Note to non-UK readers: David Blunkett is the wildly illiberal Home Secretary in the UK government. He is currently in lumber for being caught bending one in to someone else’s wife.
Thursday, December 09, 2004
More great care for the most vulnerable in society
Social services here contracts its care of adults with special needs out to a charity. Bear with me here, there’s something worth getting outraged about coming up.
My multiply handicapped foster sister was for many years well looked after by my mother, with this charity playing a ‘supervisory’ role. After my mother’s stroke, they tried to find alternative accommodation and care for my foster sister. The story's here and hereif you want further reason to man the barricades.
The places they found were deeply unsuitable and in some cases downright squalid but, bullying my then very ill mother, this charity and the local social services tried to force us to put my foster sister into one particular home, wher ethe carers had been trained and vetted. Today we spoke to someone who had allowed her son to be ‘cared’ for there. During his time there, the ‘carers’ neglected him to the extent he lost six stone, and when he went into hospital for a hip replacement operation they first had to feed him up and administer a large blood transfusion.
That place has since closed, so this charity swung into action to find more high-quality care. His next home didn’t have downstairs facilities, but, the owners assured the charity, by the time he arrived there’d be a lovely downstairs bedroom and ensuite toilet. When he moved in, there wasn’t and, still recuperating from a hip operation, he had to crawl up and down stairs to get to his bedroom and the toilet. One night, caught short, he wet the bed.
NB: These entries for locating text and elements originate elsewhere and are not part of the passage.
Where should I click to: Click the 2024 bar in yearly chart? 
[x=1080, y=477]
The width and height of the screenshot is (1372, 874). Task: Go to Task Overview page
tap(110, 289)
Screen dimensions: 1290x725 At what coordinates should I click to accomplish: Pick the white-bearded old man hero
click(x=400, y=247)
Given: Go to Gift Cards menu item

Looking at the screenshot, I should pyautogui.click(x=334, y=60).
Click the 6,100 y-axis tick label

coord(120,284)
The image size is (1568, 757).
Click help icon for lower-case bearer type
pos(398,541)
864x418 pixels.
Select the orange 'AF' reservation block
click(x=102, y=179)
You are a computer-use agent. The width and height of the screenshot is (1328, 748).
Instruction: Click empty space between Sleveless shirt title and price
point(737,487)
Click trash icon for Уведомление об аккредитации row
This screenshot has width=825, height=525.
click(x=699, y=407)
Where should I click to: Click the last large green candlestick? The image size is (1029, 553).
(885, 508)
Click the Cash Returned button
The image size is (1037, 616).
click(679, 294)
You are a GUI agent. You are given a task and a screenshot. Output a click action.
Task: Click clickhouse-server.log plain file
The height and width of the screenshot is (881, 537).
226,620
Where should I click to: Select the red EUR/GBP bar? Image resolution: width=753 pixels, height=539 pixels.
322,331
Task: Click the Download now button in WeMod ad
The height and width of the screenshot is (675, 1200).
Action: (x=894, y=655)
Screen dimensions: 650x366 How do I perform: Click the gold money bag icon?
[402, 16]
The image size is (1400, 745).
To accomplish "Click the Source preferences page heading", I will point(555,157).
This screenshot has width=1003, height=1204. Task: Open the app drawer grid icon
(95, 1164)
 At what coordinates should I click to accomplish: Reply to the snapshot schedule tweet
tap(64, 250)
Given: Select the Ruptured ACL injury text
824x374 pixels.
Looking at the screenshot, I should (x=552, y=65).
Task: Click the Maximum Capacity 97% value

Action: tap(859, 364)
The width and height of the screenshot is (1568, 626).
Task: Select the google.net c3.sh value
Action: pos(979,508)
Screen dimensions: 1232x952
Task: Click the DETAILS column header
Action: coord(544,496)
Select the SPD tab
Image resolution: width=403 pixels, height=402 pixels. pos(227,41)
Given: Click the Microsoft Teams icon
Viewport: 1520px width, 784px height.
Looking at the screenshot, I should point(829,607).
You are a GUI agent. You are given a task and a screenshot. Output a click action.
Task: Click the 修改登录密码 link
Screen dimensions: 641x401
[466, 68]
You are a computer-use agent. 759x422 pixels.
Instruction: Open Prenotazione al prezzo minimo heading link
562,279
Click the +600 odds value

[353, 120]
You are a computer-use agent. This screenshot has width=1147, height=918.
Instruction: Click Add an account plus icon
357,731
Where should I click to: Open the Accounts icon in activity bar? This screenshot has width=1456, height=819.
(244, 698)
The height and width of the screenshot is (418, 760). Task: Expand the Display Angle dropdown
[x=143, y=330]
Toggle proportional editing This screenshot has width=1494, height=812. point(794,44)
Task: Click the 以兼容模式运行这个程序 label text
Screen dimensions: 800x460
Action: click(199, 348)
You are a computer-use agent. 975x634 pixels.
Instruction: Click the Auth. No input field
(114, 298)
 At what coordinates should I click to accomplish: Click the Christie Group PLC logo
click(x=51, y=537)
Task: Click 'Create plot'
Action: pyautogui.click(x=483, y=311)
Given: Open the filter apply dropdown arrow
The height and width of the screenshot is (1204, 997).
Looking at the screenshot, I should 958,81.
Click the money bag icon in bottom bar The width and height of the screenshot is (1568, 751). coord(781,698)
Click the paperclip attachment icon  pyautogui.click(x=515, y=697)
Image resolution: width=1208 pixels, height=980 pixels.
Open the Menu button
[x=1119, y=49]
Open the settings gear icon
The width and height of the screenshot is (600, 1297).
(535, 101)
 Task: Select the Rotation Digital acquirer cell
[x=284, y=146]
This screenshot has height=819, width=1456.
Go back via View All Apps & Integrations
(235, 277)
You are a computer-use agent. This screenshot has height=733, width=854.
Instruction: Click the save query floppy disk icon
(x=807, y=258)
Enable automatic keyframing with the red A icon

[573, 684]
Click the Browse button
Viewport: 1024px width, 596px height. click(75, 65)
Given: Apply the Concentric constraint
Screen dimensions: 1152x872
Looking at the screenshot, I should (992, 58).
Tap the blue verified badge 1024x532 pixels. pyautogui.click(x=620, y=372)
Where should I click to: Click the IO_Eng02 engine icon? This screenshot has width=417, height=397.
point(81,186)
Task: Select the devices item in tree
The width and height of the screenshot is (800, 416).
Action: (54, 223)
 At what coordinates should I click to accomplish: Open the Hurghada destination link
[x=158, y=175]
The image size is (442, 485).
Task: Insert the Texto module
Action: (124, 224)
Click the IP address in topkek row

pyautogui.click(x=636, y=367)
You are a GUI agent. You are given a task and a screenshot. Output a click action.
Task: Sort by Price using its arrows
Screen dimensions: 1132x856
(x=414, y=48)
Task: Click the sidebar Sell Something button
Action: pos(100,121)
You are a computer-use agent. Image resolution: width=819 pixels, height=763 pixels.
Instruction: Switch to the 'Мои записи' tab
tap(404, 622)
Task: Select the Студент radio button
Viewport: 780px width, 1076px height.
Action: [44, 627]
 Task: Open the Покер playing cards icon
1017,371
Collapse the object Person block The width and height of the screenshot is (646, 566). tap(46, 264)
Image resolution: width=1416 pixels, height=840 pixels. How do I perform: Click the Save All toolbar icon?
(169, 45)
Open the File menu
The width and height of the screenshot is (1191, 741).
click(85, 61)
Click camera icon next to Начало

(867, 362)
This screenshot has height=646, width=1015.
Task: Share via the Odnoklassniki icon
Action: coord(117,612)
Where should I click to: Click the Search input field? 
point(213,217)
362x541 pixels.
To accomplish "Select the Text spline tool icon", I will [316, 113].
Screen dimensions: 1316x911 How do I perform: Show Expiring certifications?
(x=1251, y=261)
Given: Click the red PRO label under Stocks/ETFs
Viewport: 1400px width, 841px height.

The next day, someone called to take him out to be told by these latter day Wackford Squeerses (read Nicholas Nickleby by Charles Dickens) that he was being confined in his bedroom for the day to teach him a lesson.
The social services department proclaims its commitment to ‘quality services’. What a relief. Imagine the debacle if they didn’t give a shit.
Wednesday, December 01, 2004
BBC news
needs to stop reporting that the Home Secretary David Blunkett ‘used his position to help his lover’. Took the weight on his elbows, I suppose. BBC Radio 5 Live encourages listeners to text and email their opinions and reads out entertaining contributions. When Nicky Campbell hosted the 9-12 morning show, he presented at a furious pace and there were some people with little better to do that try to get him to read out invented obscene names. ‘Blairzac Hunt’ and ‘Min Jeeter’ got their opinions on air, and you could hear the silent dismay the moment both names left the loudspeaker.